A Tale of Two Postcards
Posted on 15th April 2020
On 8 February I was helping the Society’s Fairs Co-ordinator, Anne Warr, on the SDFHS stand at the Family History Show in Bristol and during a brief lull in visitors to our table, I went to check out a stall with postcards for sale. I made a bee-line for the Cumbrian ones and bought half a dozen including this interesting postcard showing a tram in Carlisle.
The message on it and the stamp on the back show that it was posted in 1902. Coincidently that was the year that the ‘divided back’ postcard was first introduced but my Carlisle one has the photograph on the front, the address on the back and the only space for a brief message is at the left-hand side of the image:
Aug 27th 02. Dr J. You owe me a letter with love Aunt L.
Although it is a postcard of Carlisle it was posted in Cardiff to an address in Tenby, Pembrokeshire: “Miss Farley, High Street, Tenby.” Since 1902 was only a year after a census, I was able to find the Farley family living on the High Street at Tenby, headed by Charles Farley, who was born in “Somerset, Bristol.”
One son and three daughters are listed (14-year-old Laura is on the next page) but the only one with the initial ‘J’ is the eldest daughter, 23-year-old Jane L. Farley, who is described as a ‘Stationer’s Assistant’, probably working in her father’s bookshop/stationers, so she is almost certainly the recipient of the postcard. The family would seem to have been comfortably off as they employed one female domestic servant (also on the second page of the census return).
I then started flicking through a box with, probably, hundreds of photographs of unidentified people. I found this very sad as they must all once have been treasured family images that had been discarded as ‘unwanted’ by later generations who had had to clear houses. One photograph in particular caught my eye and, although I have no idea who the people are, it is such a lovely image that I invested £1 to buy it.

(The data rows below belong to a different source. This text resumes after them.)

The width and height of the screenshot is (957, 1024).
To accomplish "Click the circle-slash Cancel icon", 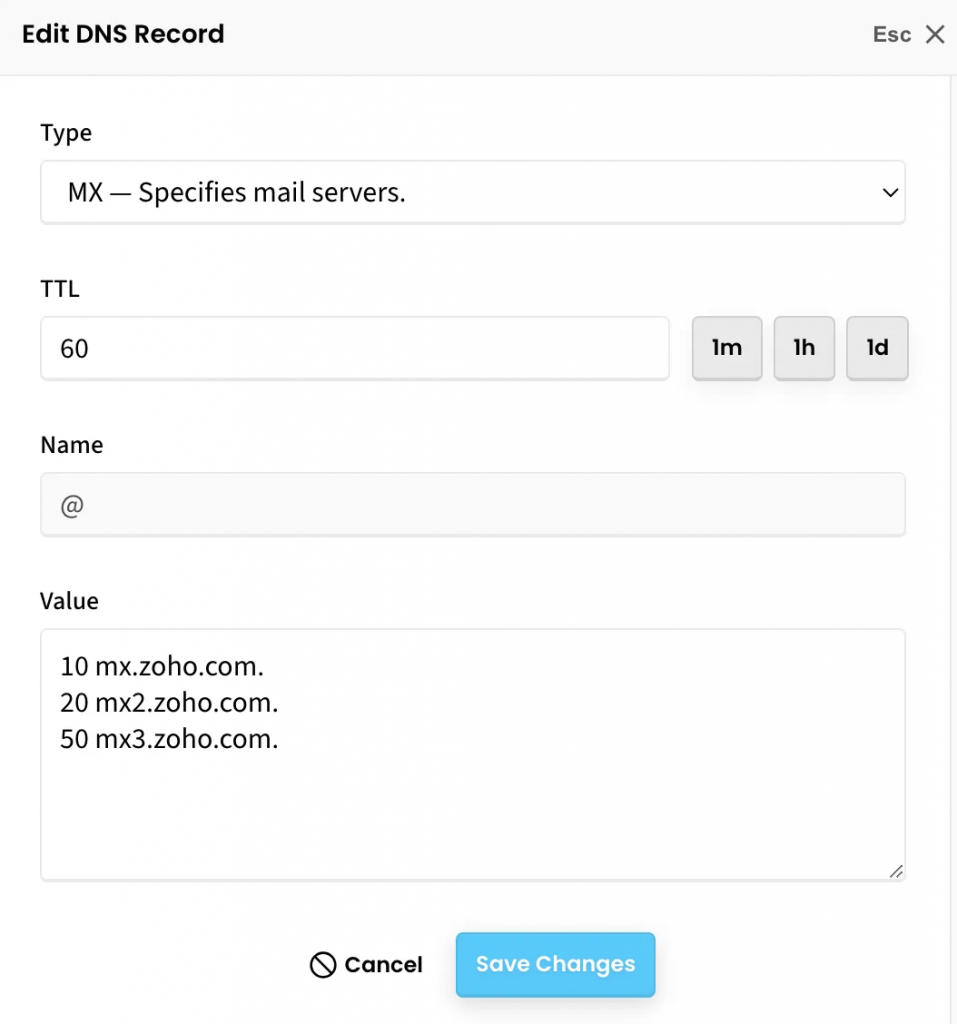I will click(323, 965).
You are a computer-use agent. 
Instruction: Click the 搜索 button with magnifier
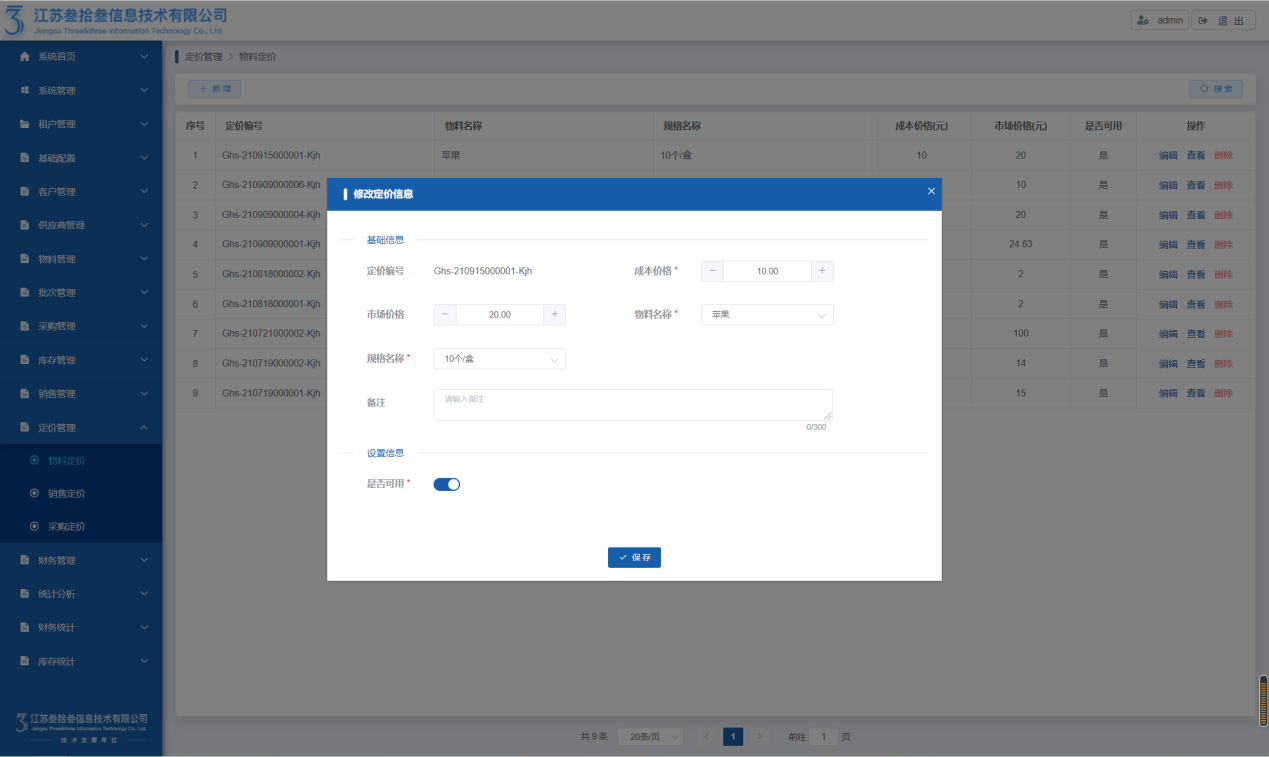1216,89
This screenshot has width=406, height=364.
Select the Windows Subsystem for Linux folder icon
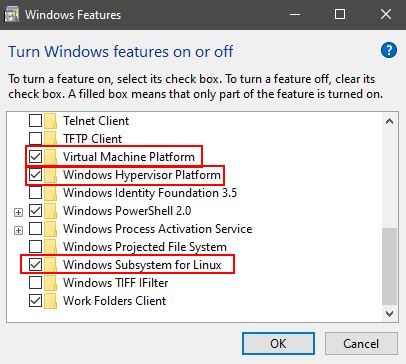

The photograph has been printed as a postcard, but was never sent to anyone so there is no message or stamp to help date it. Unlike the tram postcard above, it does have a divided back to allow both the address and any message to be written on the reverse of the photograph, so must have been produced in or after 1902, and the very basic headings would seem, from investigation online, to suggest a production date in the 1910s.
The photograph itself shows what, I am sure, must be a family group, consisting of two elderly ladies who each have a child on their knee, and two standing young women.
I’ve shown the photograph to a few people and family resemblances have been suggested for the two sets of women: that the two elderly ladies could be sisters and/or the two younger women could be sisters. My own instinct is that the central young woman (in the darker dress) is the mother of the two children, and the sister of the other young woman, with the older ladies being either the two grandmothers of the children or, maybe a grandmother and her sister (or, if the parents of the children were cousins, both!).
The photograph was taken in a studio with a patterned carpet and the background drapes and the table with the vase of flowers look like a painted backcloth, rather than actual furniture.
The dresses and hairstyles of the younger women are certainly Edwardian while the dress-style of the central young woman and the seated lady on the left, who both have garments with elbow-length sleeves worn over others with narrow ankle-length sleeves, is dated by Jayne Shrimpton in her ‘How to get the most from Family Pictures’ to around 1909-1914. The head-dress of the seated woman on the right reflects a more conservative old-fashioned style, appropriate for a more elderly lady.
The older of the two children looks to me to be a (very disgruntled) boy dressed in a smocked frock, as was the practice before boys were breeched between the ages of four to eight – a custom which died out around 1920. The younger (much happier) child wears a beautiful gown with a lace edging which he/she has kicked up. The baby’s feet are blurred because it was moving during the camera’s exposure, but its face is in sharp focus and very lively – not always the case with babies in old photographs.
All the evidence would point to this being a family group photograph taken sometime in the 1910s and I wonder if it would be too fanciful to suggest that it was taken to send to a soldier serving in World War I? That might explain the absence of any men in the family group, especially the father of the children.